# List of Countries by GDP Sector Composition
The dataset is available on [Kaggle](https://www.kaggle.com/datasets/rajkumarpandey02/list-of-countries-by-gdp-sector-composition).
The goal of this dataset is to provide data visualisation of the GDP sector composition of countries.

In [None]:
import pandas as pd
import matplotlib.pyplot as plt
from os import stat
from IPython.display import display
%matplotlib inline

## Importing the dataset
First, we need to import the dataset, using the `pandas` library.

In [None]:
# Size of the file

filename = 'data/gdp-sector-composition.csv'

file = stat(filename)
print(f'File size: {file.st_size / 1024} kB.')

# Read the CSV file

df = pd.read_csv(filename, low_memory=False)
df.rename(columns={'Unnamed: 5': 'Rank Agriculture', 'Unnamed: 6' : 'Agriculture % of GDP', 'Unnamed: 8' : 'Rank Industry', 'Unnamed: 9' : 'Industry % of GPD', 'Unnamed: 11': 'Rank Services', 'Unnamed: 12' : 'Services % of GDP'}, inplace=True)

for col in df.columns:
    if col.startswith('Country'): continue
    if df[col].dtype == 'object':
        df[col] = pd.to_numeric(df[col], errors='coerce')

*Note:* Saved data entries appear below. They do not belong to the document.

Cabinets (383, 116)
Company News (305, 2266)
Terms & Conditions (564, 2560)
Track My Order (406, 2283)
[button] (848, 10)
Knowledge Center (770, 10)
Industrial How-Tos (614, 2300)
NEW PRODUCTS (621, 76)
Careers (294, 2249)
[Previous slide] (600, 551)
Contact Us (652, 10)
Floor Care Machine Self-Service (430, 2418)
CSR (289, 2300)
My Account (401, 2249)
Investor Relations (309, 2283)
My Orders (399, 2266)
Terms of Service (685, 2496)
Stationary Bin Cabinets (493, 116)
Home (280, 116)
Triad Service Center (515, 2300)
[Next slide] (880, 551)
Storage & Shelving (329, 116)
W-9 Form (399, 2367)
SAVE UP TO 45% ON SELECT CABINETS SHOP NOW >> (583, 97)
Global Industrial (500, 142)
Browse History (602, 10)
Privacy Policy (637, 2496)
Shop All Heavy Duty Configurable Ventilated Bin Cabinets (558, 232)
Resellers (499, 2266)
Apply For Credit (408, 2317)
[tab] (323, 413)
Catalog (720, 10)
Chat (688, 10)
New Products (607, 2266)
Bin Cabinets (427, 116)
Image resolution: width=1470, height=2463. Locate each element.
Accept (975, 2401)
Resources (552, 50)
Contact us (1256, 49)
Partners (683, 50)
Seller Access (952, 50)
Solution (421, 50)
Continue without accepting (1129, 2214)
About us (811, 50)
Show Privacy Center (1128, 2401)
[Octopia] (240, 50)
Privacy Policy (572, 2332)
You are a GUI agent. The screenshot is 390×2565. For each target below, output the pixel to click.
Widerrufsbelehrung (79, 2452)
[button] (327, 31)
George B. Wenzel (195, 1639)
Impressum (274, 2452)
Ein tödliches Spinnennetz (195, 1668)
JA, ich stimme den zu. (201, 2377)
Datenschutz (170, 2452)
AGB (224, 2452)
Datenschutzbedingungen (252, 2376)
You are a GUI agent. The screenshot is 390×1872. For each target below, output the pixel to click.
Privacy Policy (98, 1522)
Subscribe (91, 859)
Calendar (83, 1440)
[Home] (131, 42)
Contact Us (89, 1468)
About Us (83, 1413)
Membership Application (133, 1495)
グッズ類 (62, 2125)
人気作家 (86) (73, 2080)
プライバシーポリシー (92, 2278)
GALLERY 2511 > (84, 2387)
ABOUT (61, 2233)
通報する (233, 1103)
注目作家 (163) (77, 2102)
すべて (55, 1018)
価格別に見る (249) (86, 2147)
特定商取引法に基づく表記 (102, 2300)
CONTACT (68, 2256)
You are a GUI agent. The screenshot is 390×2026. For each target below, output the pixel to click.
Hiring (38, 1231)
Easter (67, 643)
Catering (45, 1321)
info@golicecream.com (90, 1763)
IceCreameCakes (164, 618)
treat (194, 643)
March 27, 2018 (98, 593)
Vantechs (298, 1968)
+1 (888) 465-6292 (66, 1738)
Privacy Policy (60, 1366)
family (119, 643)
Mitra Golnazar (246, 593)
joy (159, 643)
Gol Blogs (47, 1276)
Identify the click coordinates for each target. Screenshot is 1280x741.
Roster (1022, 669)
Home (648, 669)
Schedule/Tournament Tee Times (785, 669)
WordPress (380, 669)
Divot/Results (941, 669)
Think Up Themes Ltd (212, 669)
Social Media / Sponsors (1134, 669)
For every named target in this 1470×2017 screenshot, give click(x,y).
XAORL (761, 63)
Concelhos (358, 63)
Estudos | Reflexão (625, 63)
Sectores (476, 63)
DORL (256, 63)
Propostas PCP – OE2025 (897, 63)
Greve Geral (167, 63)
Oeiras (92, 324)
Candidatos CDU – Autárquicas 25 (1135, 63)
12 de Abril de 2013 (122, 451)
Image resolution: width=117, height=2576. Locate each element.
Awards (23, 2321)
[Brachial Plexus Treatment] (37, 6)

if df.isna().sum().sum() > 0:
    print('There are missing values in the dataset.')
    print('Dropping lines')
    print(f'Number of lines before dropping: {df.shape}')
    df.dropna(axis = 0, inplace=True)
    print(f'Number of lines after dropping: {df.shape}')
else: print(f'Data from the CSV file: {df.shape}')

## Data visualization
We are now going to visualize the data, using the `matplotlib` library.

In [None]:
display(df.info())
display(df.head(10))
display(df.describe())

Now, as our data are ready, we can now visualize them.

In [None]:
plt.figure(figsize=(15, 9))
plt.hist(df['Agriculture % of GDP'], bins=20, color = 'blue', alpha = 0.5, histtype='stepfilled', label='Agriculture', edgecolor='black')
plt.hist(df['Industry % of GPD'], bins=20, color = 'red', alpha = 0.5, histtype='stepfilled', label='Industry', edgecolor='black')
plt.hist(df['Services % of GDP'], bins=20, color = 'green', alpha = 0.5, histtype='stepfilled', label='Services', edgecolor='black')
plt.legend()
plt.title('GDP Sector Composition')
plt.show()

Now, we are going to plot this importance per country.

In [None]:
plt.figure(figsize=(15, 9))
plt.title('Weight of agriculture in GDP')
plt.barh(df['Country/Economy'], df['Agriculture % of GDP'], color = 'blue')
plt.show()

In [None]:
plt.figure(figsize=(15, 9))
plt.title('Weight of industry in GDP')
plt.barh(df['Country/Economy'], df['Industry % of GDP'], color = 'blue')
plt.show()

In [None]:
plt.figure(figsize=(15, 9))
plt.title('Weight of services in GDP')
plt.barh(df['Country/Economy'], df['Services % of GDP'], color = 'blue')
plt.show()

## Repartition per country

In [None]:
for country in df['Country/Economy']:
    plt.figure(figsize=(10, 7))
    plt.title(f'Weight of sectors in GDP of {country}')
    plt.pie(df[df['Country/Economy'] == country][['Agriculture % of GDP', 'Industry % of GPD', 'Services % of GDP']].values[0], labels=['Agriculture', 'Industry', 'Services'], autopct='%1.1f%%', shadow=True, startangle=90)
    plt.show()